◆ Problems to work on:
a - Answer these questions from the thread about water pans in pellet smokers:
(i) What brand of smoker does mark-ct own?
(ii) According to coffee_junkie, what is spritzing used for?
(iii) According to coffee_junkie, what does the controller adjust to maintain the temperature within the smoker?
b - In the thread about water pans in pellet smokers, rewrite the passage from "# Pellet Smoker" up to and including "for the help.", changing "Traeger" to "pellet grill".
c - Continue the forum thread on water pans in pellet smokers from the point where it stops.

◆ Selected excerpt:
==*==

# Pellet Smoker + Water Pan



## mark-ct (Aug 22, 2017)

Has anyone used or recommend using a water pan when smoking with a pellet smoker? I have a Traeger and have not used one but I've read through a lot of recipes that recommend using one when smoking. I know there is not enough room on the grate most times but if there was would it make a difference? If using one could you get away from using a spritz? Thanks for the help.


----------



## coffee_junkie (Aug 30, 2017)

The reason for a water pan in smokers such as gas or charcoal is to act as a heat sync.It really has no benefit when making barbeque, other than to maintain temperature within the smoker. It does not add moisture or flavor to the meat. Spritzing is used to help build bark by helping the rub caramelize. So my answer is no, there is no advantage to using a water pan in a pellet smoker because there is no need to have a heat sync. The controller will adjust the auger speed to maintain the temperatures within the smoker. And no it wouldn't replace spritzing either.

==*==

◆ Data supplied:
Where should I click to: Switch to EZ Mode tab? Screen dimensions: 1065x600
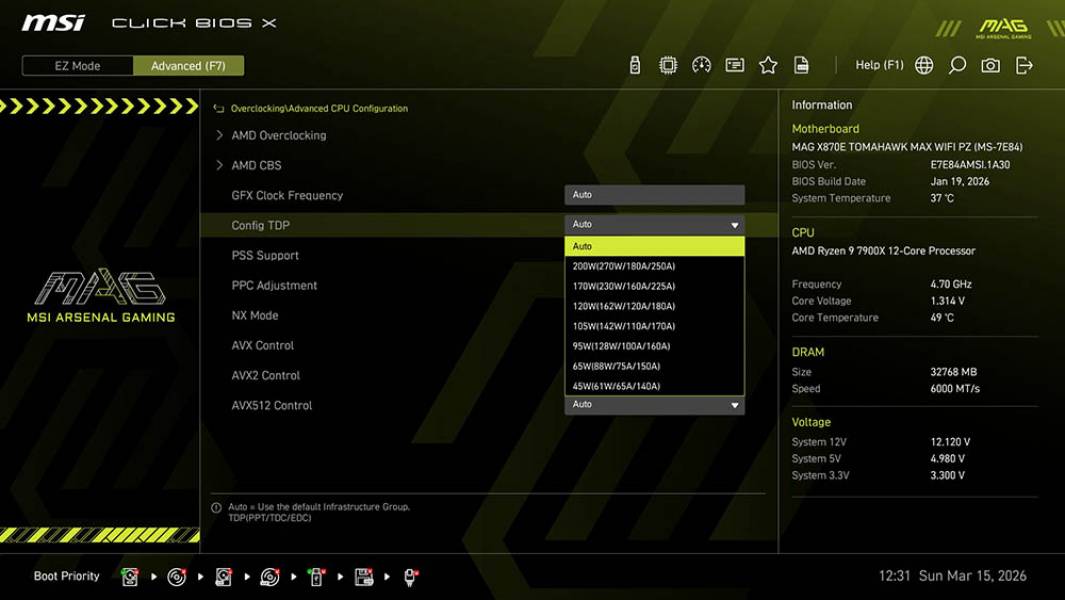pyautogui.click(x=75, y=65)
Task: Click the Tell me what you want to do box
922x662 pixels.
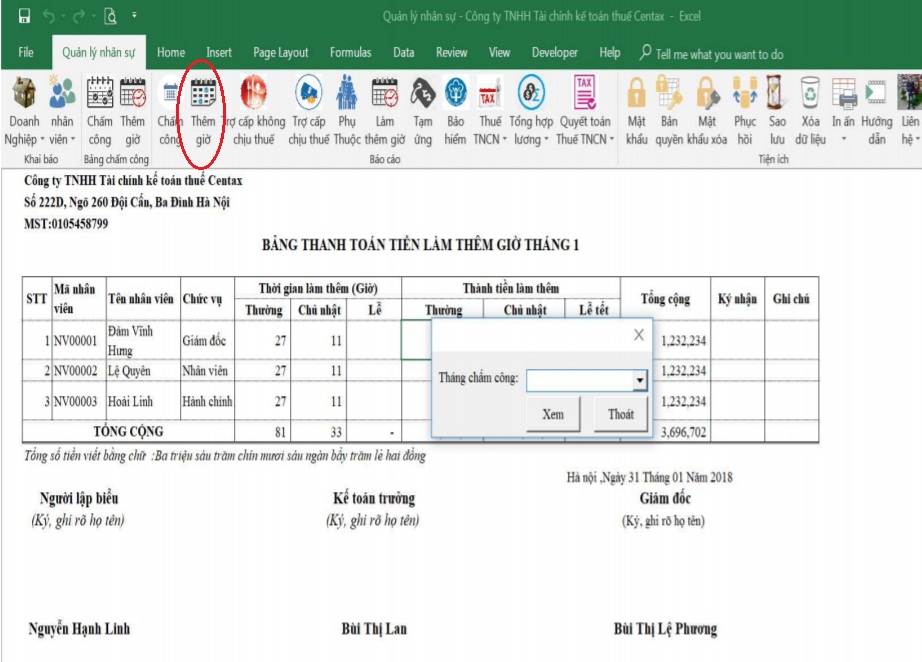Action: pyautogui.click(x=718, y=54)
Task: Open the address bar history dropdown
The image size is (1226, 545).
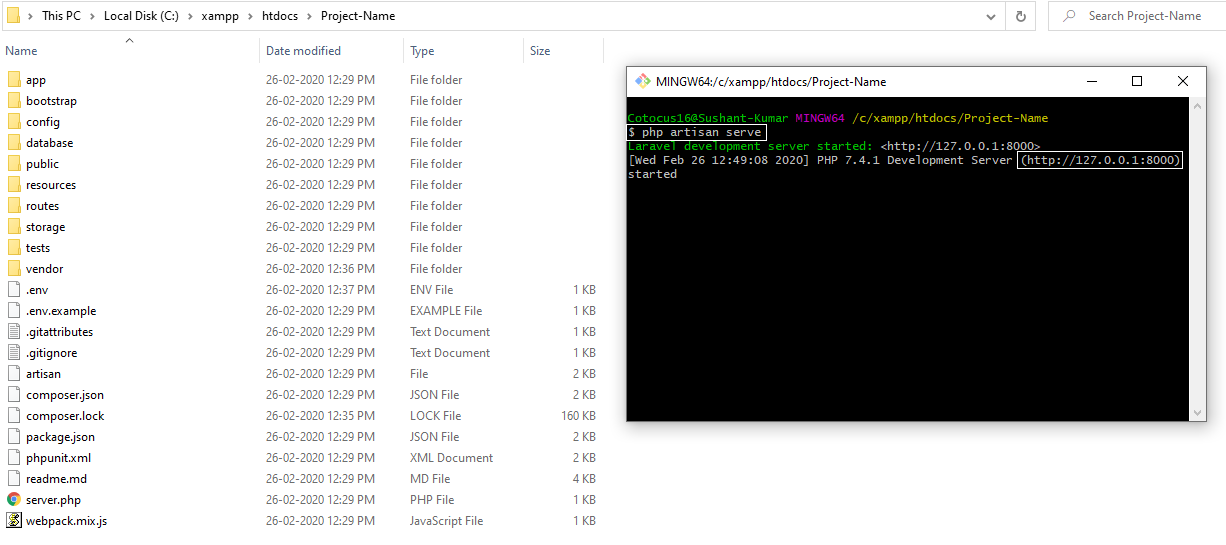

==*==

◆ Final results:
a -
(i) A Traeger.
(ii) To help build bark by helping the rub caramelize.
(iii) The auger speed.

b -
# Pellet Smoker + Water Pan



## mark-ct (Aug 22, 2017)

Has anyone used or recommend using a water pan when smoking with a pellet smoker? I have a pellet grill and have not used one but I've read through a lot of recipes that recommend using one when smoking. I know there is not enough room on the grate most times but if there was would it make a difference? If using one could you get away from using a spritz? Thanks for the help.

c -
That said...for your information adding water when smoking sausage in a casing will keep the casings from drying out to fast. I don't use my pellet grill to smoke sausage but just wanted to add that caveat. 

Happy smoking!


----------



## bregent (Aug 30, 2017)

A water pan would not add moisture or flavor, but it could potentially increase the level of humidity, and that could result in less evaporative cooling.   I don't know anyone that's done a real scientific study but I do know several folks that do use water pans in their pellet cookers, and I have myself when smoking brisket.


----------



## mark-ct (Aug 30, 2017)

Thanks guys. I think I'll just keep with spritzing when needed and use the room to smoke something else.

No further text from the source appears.